### YOUR INSTRUCTIONS
Retype exactly every line from the one that includes "Task: Adjust the layer opacity slider handle" through the final line of the listing, both ends kept, and omit the pictures.

### INFORMATION GIVEN
-- Opening Marker --
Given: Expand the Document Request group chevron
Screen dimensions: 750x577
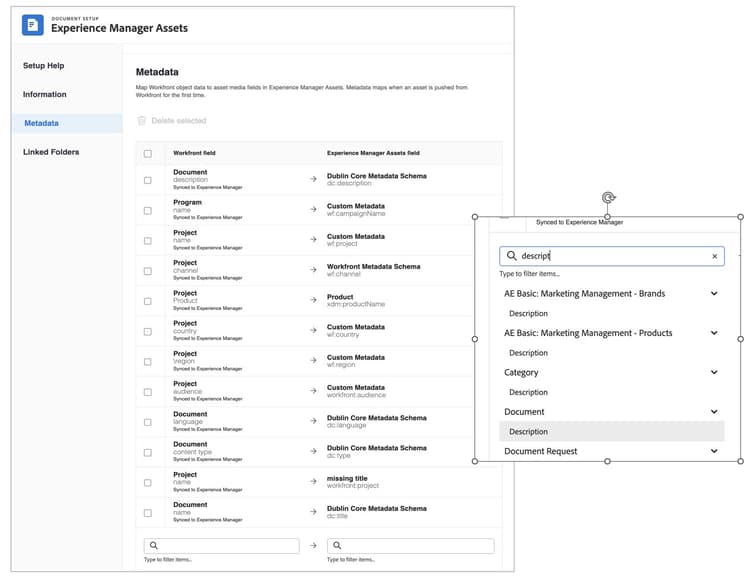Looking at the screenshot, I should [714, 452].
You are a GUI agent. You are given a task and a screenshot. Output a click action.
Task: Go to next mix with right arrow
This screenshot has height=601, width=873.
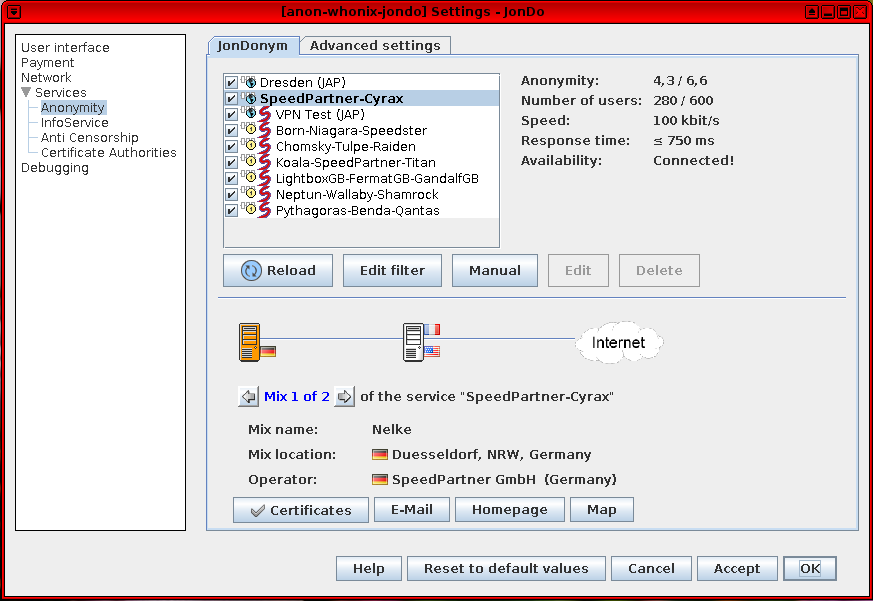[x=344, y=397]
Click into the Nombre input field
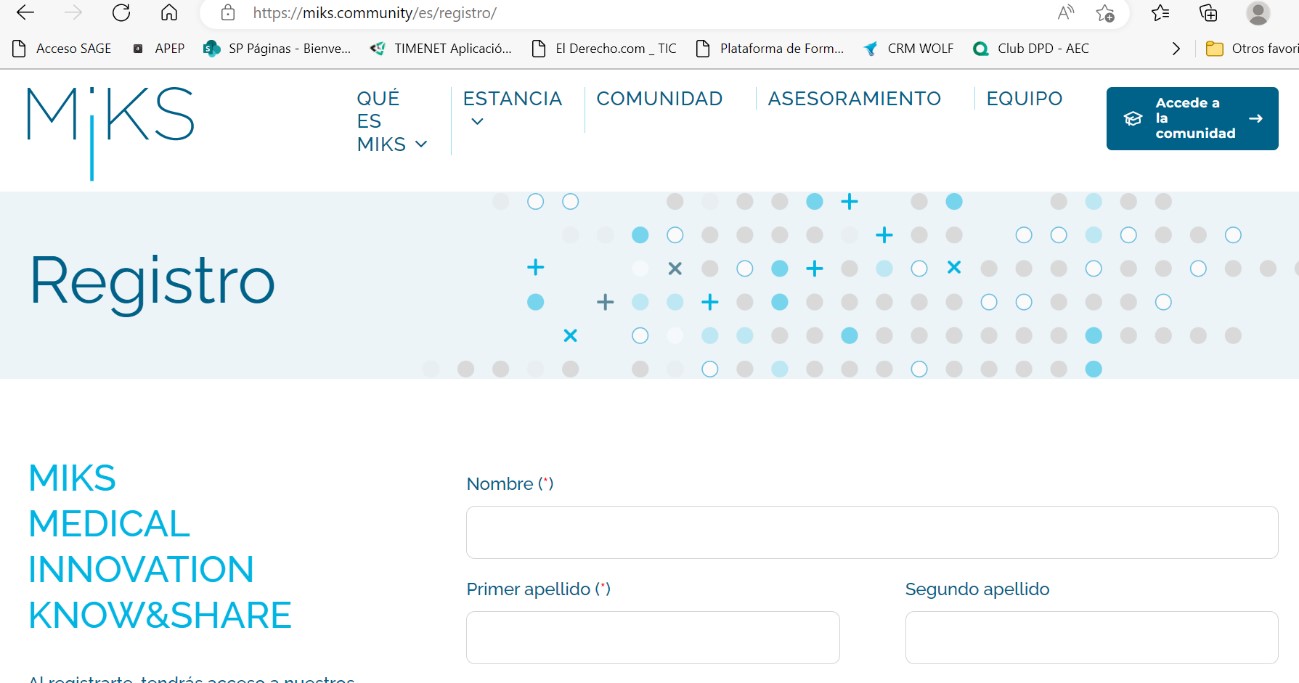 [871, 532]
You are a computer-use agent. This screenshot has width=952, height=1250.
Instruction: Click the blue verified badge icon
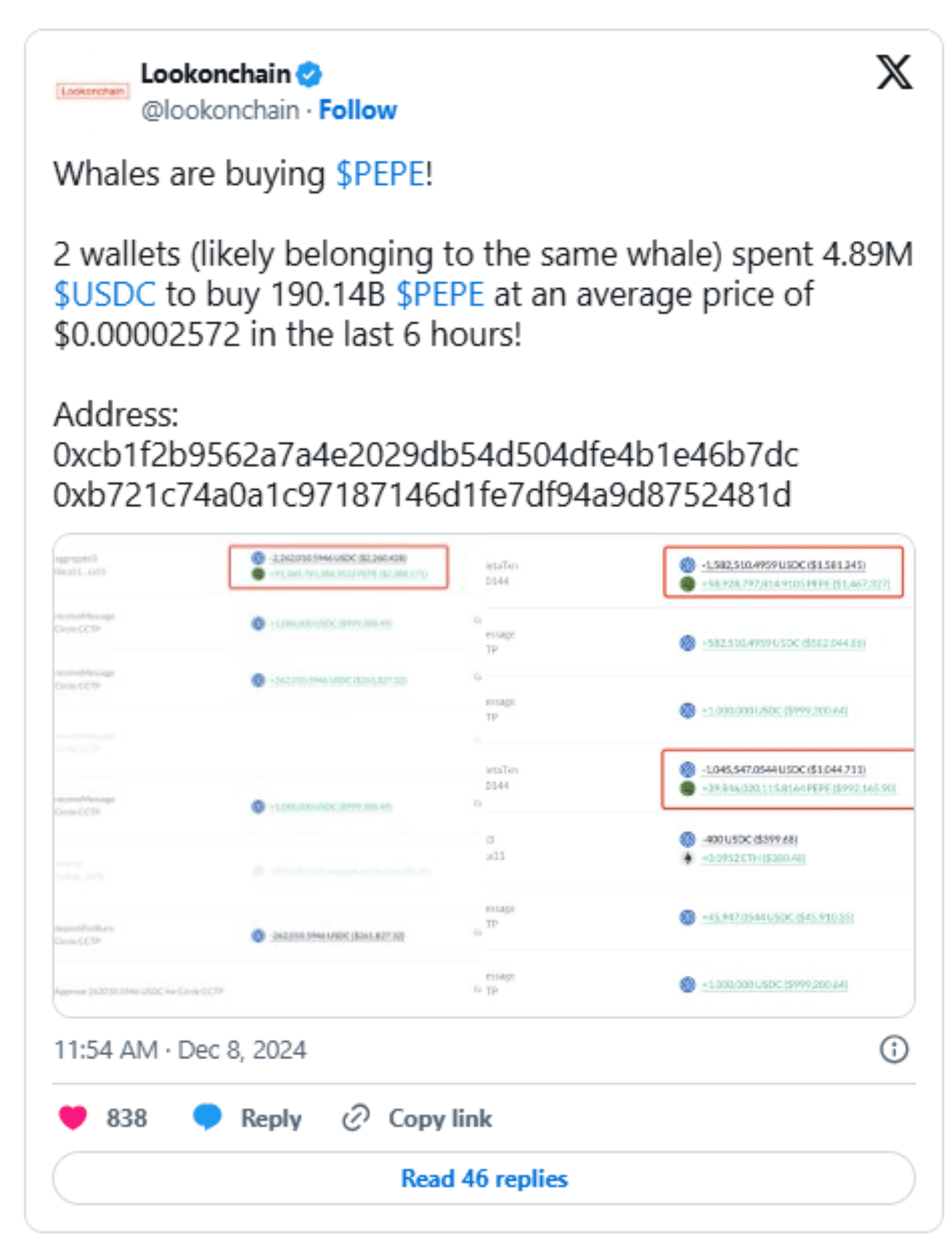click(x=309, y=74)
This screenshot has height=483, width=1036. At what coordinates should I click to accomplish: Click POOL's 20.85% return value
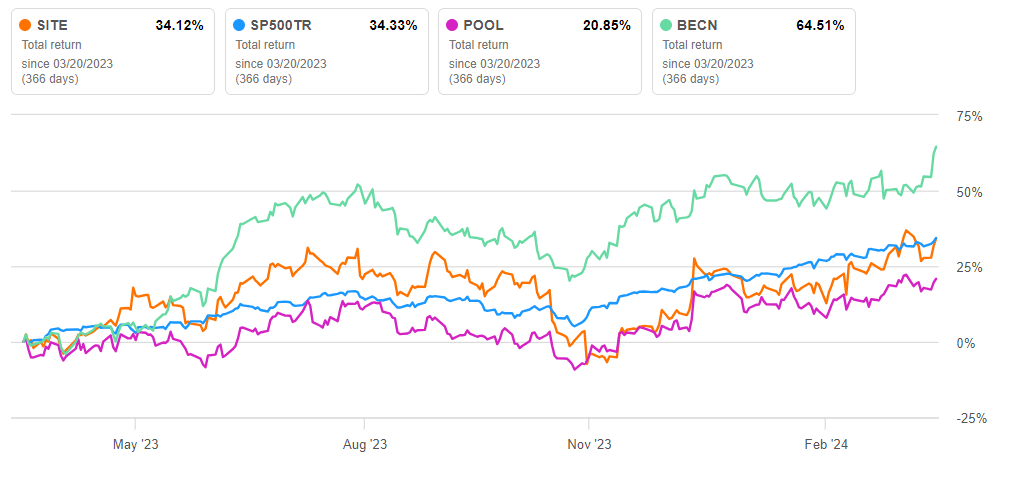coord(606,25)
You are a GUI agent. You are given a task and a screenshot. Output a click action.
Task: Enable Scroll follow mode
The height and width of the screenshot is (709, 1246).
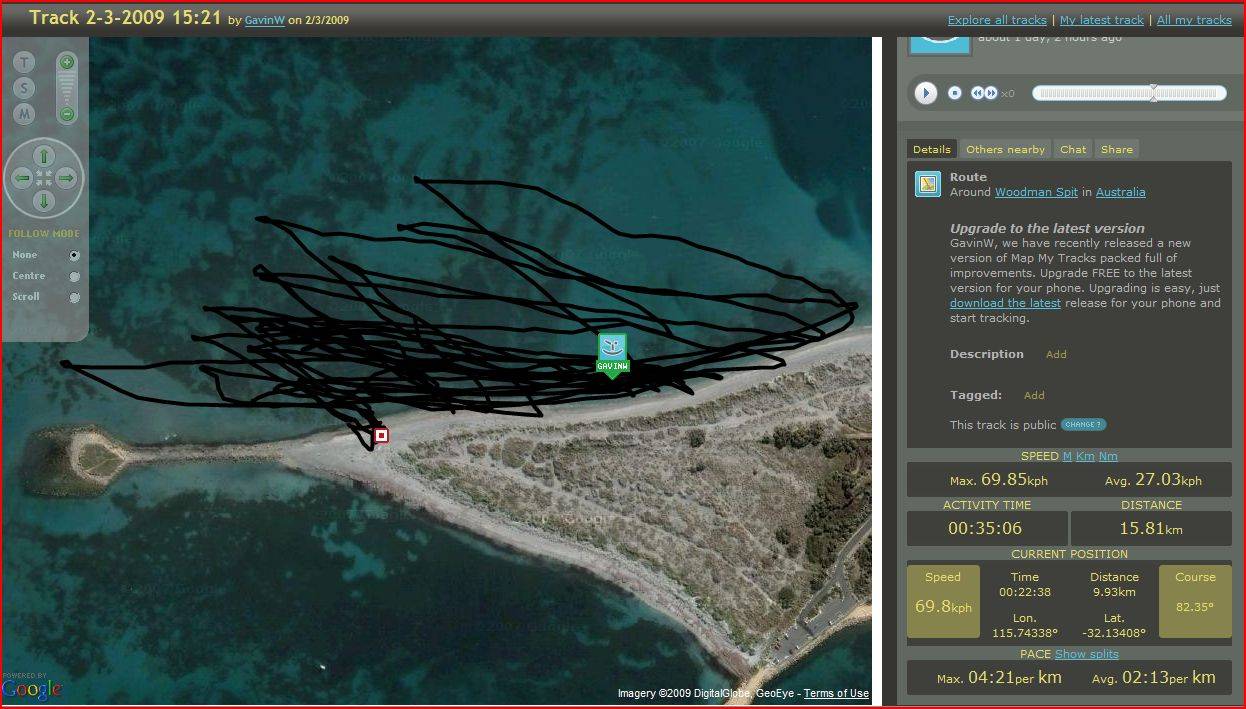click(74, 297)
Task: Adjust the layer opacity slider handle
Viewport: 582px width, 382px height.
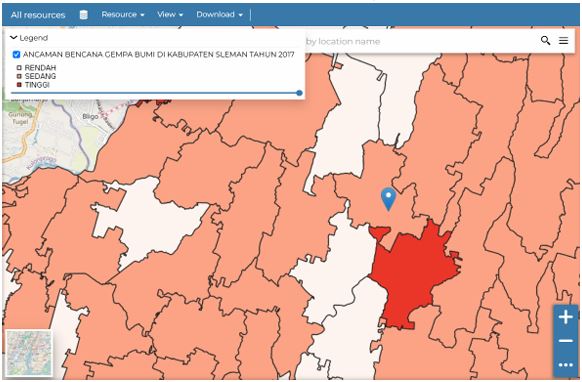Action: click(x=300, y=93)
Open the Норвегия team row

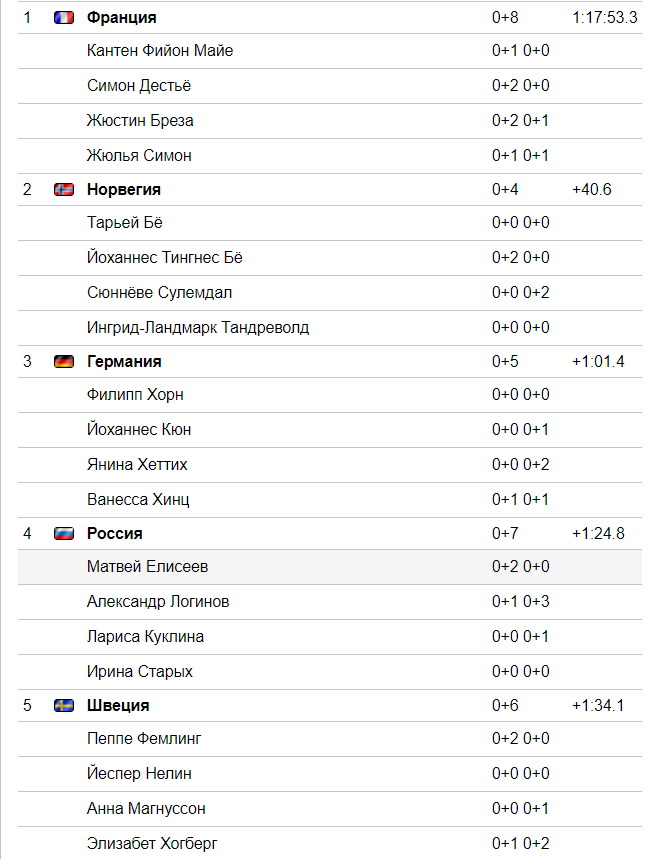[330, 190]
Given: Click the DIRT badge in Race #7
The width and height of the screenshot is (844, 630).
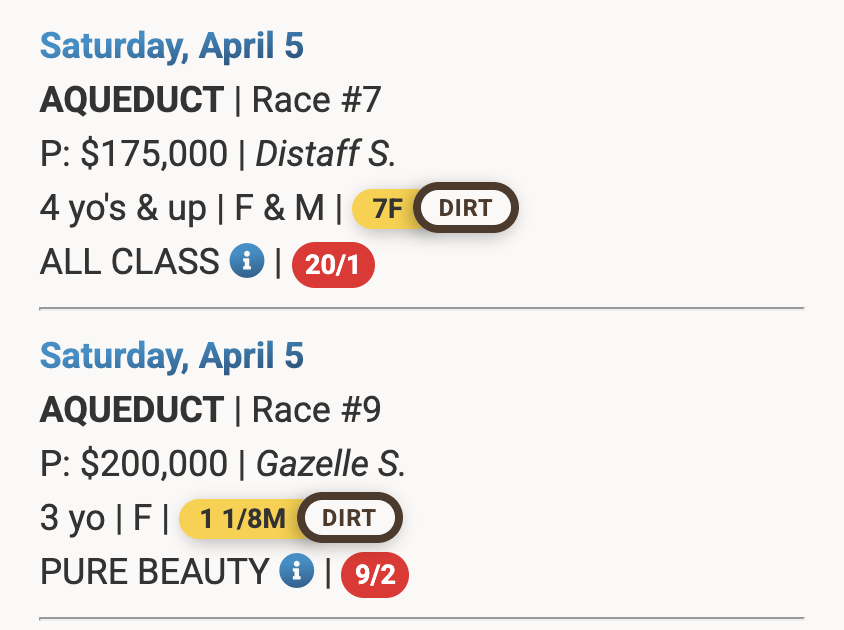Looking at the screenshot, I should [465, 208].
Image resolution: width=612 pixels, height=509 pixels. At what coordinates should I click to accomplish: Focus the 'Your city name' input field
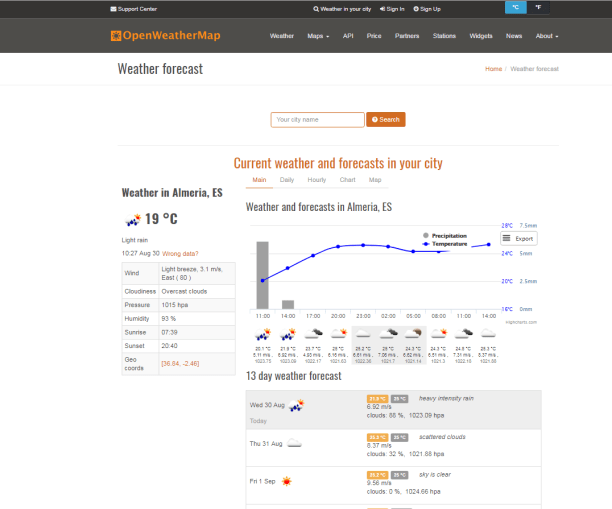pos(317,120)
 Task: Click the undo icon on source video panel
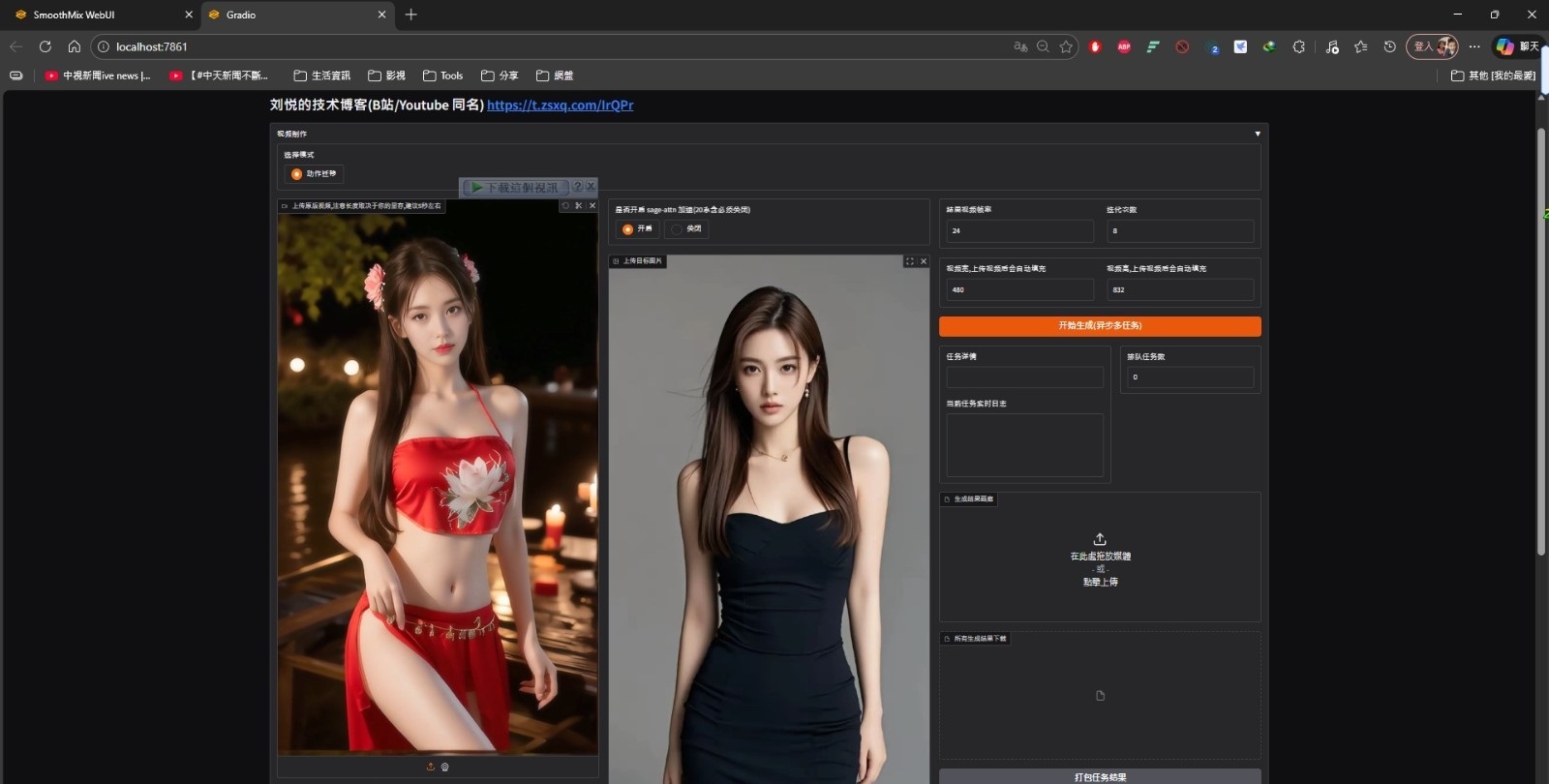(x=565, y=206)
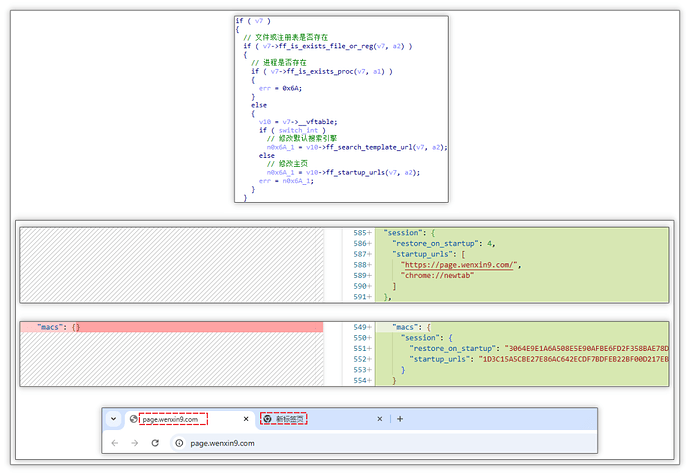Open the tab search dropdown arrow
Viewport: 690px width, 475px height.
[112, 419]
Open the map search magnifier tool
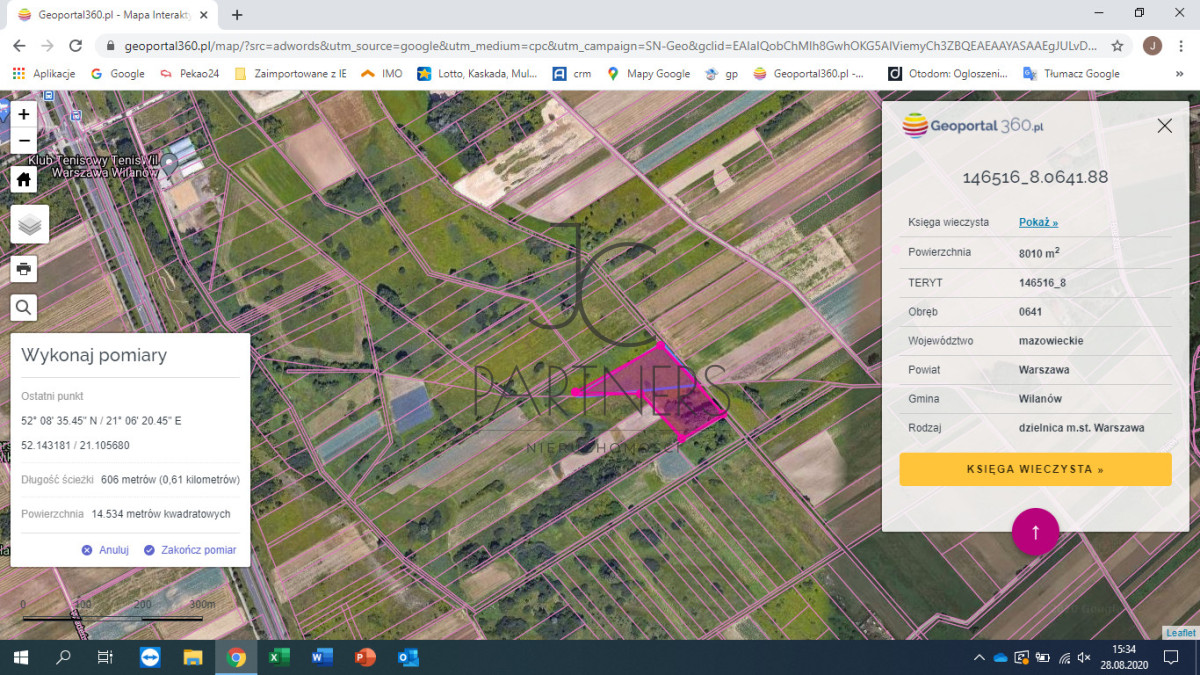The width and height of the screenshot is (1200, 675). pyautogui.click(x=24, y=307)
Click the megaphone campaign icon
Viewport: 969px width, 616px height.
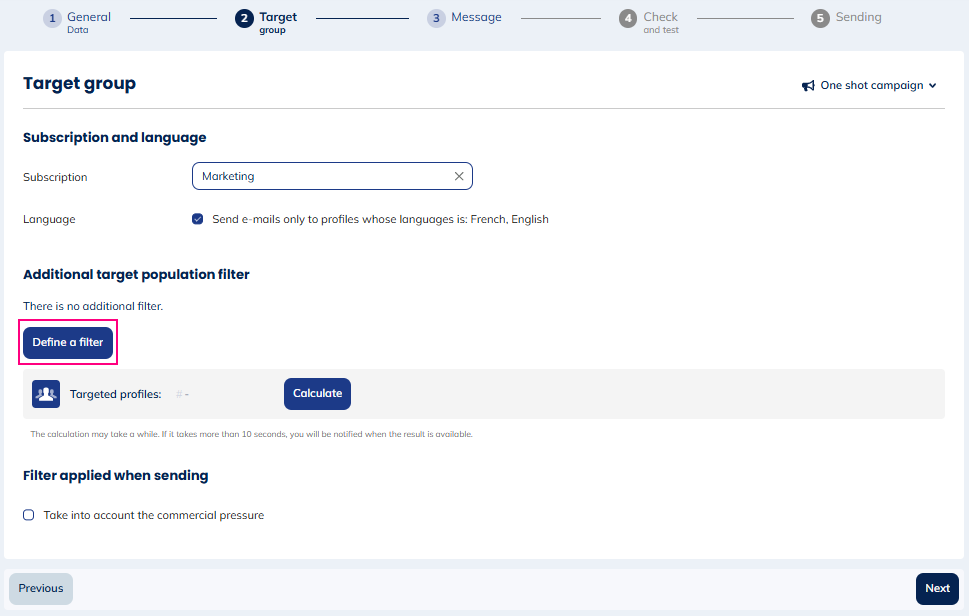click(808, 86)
-- Closing Marker --
### TASK RESPONSE
Task: Adjust the layer opacity slider handle
Viewport: 582px width, 382px height.
Action: click(x=300, y=93)
Open the Норвегия team row

[330, 190]
Given: Click the DIRT badge in Race #7
The width and height of the screenshot is (844, 630).
Looking at the screenshot, I should [465, 208].
Image resolution: width=612 pixels, height=509 pixels. At what coordinates should I click to accomplish: Focus the 'Your city name' input field
pos(317,120)
 Task: Click the undo icon on source video panel
(x=565, y=206)
Open the tab search dropdown arrow
Viewport: 690px width, 475px height.
[112, 419]
Open the map search magnifier tool
The width and height of the screenshot is (1200, 675). pyautogui.click(x=24, y=307)
Click the megaphone campaign icon
Viewport: 969px width, 616px height.
click(808, 86)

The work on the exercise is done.